Abstract
Microcrystal electron diffraction (MicroED) allows for macromolecular structure solution from nanocrystals. To create crystals of suitable size for MicroED data collection, sample preparation typically involves sonication or pipetting a slurry of crystals from a crystallization drop. The resultant crystal fragments are fragile and the quality of the data that can be obtained from them is sensitive to subsequent sample preparation for cryoEM as interactions in the water-air interface can damage crystals during blotting. Here, we demonstrate the use of a focused ion beam to generate lamellae of macromolecular protein crystals for continuous rotation MicroED that are of ideal thickness, easy to locate, and require no blotting optimization. In this manner, crystals of nearly any size may be scooped and milled to ideal dimensions prior to data collection, thus streamlining the methodology for sample preparation for MicroED.
Main Text
The cryoEM method microcrystal electron diffraction (MicroED) is a relatively new method with which structures of macromolecular assemblies are solved to atomic resolution from nanocrystals about one billion times smaller than what is typically used for X-ray crystallography1–4. These nanocrystals either grow spontaneously in sparse matrix crystallization trays or, when large crystals are obtained, can be sonicated or broken down to small crystallite fragments that are then used for MicroED5. Once good samples are available, grid preparation for cryoEM is arguably the most critical step before high-quality data can be collected. Typically, the crystallite solution is pipetted onto the holey carbon grid, excess solution is blotted away and the preparation plunged into ethane to create a layer of thin, amorphous ice embedding the crystallites. Many things can go wrong in the process. For example, the blotting might mechanically destroy the crystals; the blotting could be inefficient leading to very thick or very thin ice or lots of ice contamination on the grid; finally, the ice thickness can affect the hydration of the crystals and may deteriorate the underlying crystalline lattice6,7.

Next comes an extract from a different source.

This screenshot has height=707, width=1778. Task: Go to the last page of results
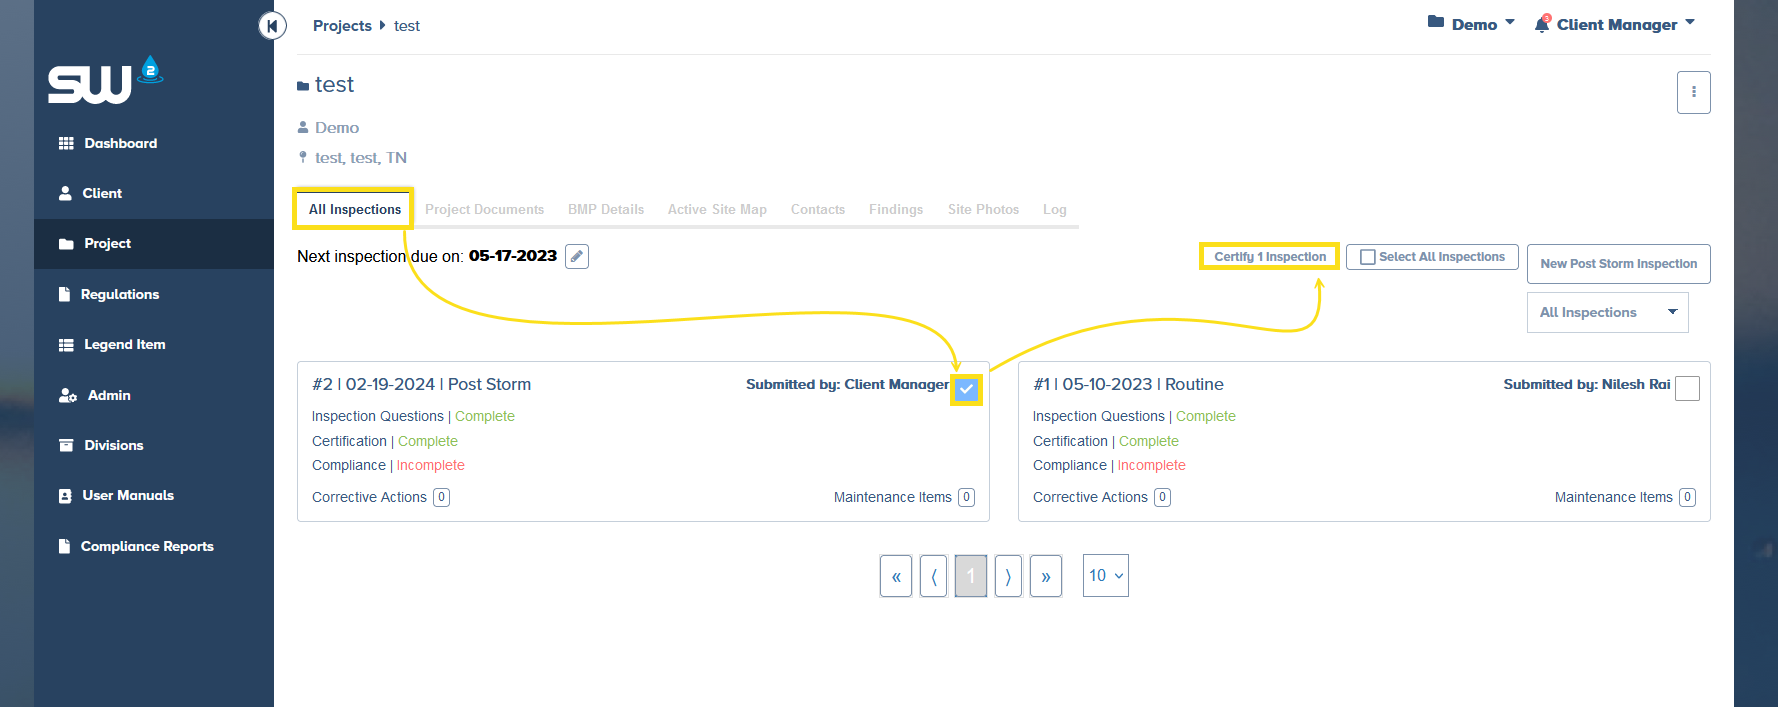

Some MicroED was collected recently from milled, fragmented crystals8. In that report, nano crystals were prepared as typical for MicroED1,2,5 after which the crystals were milled to thin lamellae and used for MicroED still diffraction experiments. Because only still diffraction1 was used the data had very low completeness and the resulting structure refined with poor statistics8. Importantly, the observation was made that the milling did not appear to severely damage the underlying lattice.

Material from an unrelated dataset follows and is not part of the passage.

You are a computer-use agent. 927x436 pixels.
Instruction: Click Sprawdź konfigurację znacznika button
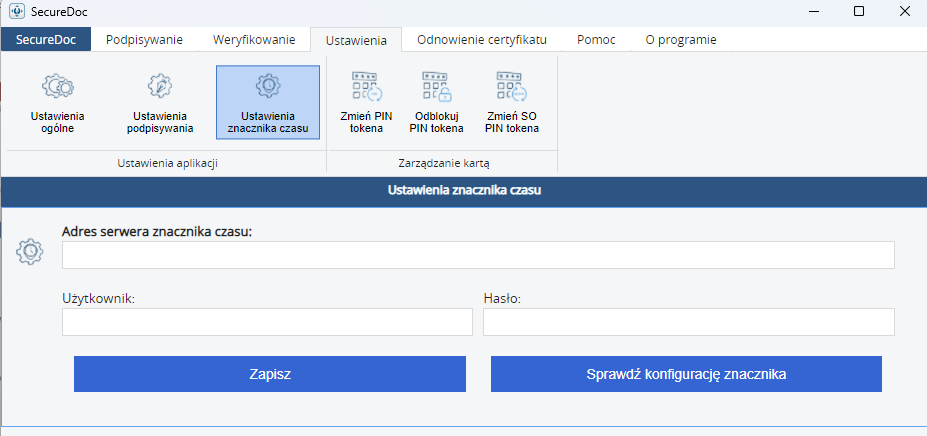[x=686, y=374]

Here we demonstrate that large crystals, several hundred micrometers in thickness, can be scooped directly onto an EM grid, some excess solution gently blotted manually before flash freezing in ethane. The surrounding ice and embedded crystals are then milled using an ion beam down to any desirable thickness for analysis by MicroED. We show that by using this approach we could solve the structure of proteinase K from a single milled crystal. This approach considerably widens the scope of crystals suitable for MicroED, streamlines sample preparation, and decreases the time spent screening for crystals on the grid.

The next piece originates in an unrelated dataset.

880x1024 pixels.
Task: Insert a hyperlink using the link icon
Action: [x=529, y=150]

Large proteinase K crystals were grown by vapor diffusion as typically done for X-ray crystallography9. We took an entire 4μL drop of crystals and transferred all of it onto a freshly glow-discharged holey carbon grid. These grids were vitrified by plunging into supercooled ethane, and transferred to an FEI Versa FIB/SEM for milling without platinum coating. An overview of the grid in the SEM and by the FIB showed the grid overlaid with many large crystals of varying size (between ~5-300μm) (Figure 1A-C). An ideal specimen for milling was identified in low magnification SEM and FIB imaging by looking for a very large, sharp-edged crystals surrounded by amorphous ice that was located more than 10 μm away from the copper grid bar (Figure 1B,C). Crystals like this were easily found on every TEM grid tested, allowing us to mill several lamellae on each grid. It should be noted that for this demonstration we were deliberately targeting very large crystals that typically would not be amenable for analysis by MicroED (For example Figure 1C, arrow).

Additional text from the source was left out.